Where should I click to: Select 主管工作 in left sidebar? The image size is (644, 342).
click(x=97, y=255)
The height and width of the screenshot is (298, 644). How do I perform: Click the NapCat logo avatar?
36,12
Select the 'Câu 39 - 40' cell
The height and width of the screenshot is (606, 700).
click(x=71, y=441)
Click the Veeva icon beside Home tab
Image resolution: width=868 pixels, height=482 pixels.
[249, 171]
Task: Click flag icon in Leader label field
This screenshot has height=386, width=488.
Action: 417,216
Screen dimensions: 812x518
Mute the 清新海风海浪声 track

========================================

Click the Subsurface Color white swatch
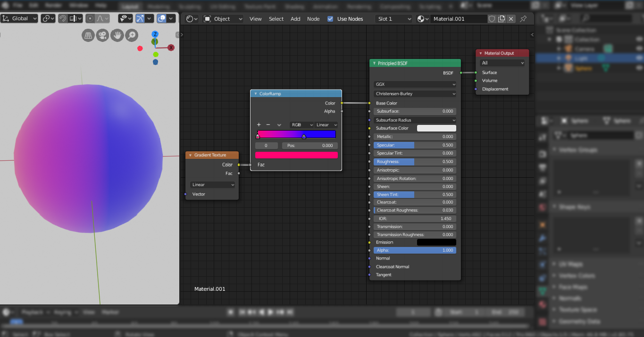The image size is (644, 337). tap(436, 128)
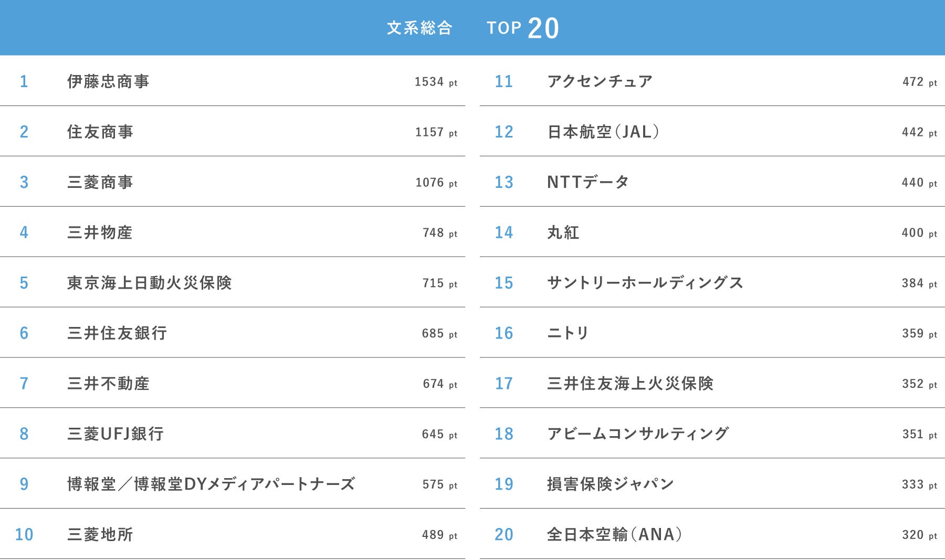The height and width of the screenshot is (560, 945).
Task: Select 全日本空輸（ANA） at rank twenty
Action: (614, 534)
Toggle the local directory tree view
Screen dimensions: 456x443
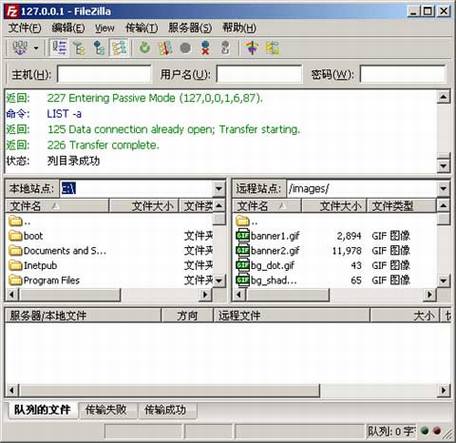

========================================

- Exercise aim -
Taking the entries above, write out exactly each line from the one holding "The height and width of the screenshot is (298, 644)." to the one holding "Task: Click flag icon in Leader label field", both included, and stop there.

- Output of the exercise -
The height and width of the screenshot is (298, 644). How do I perform: Click the NapCat logo avatar?
36,12
Select the 'Câu 39 - 40' cell
The height and width of the screenshot is (606, 700).
click(x=71, y=441)
Click the Veeva icon beside Home tab
Image resolution: width=868 pixels, height=482 pixels.
[249, 171]
Task: Click flag icon in Leader label field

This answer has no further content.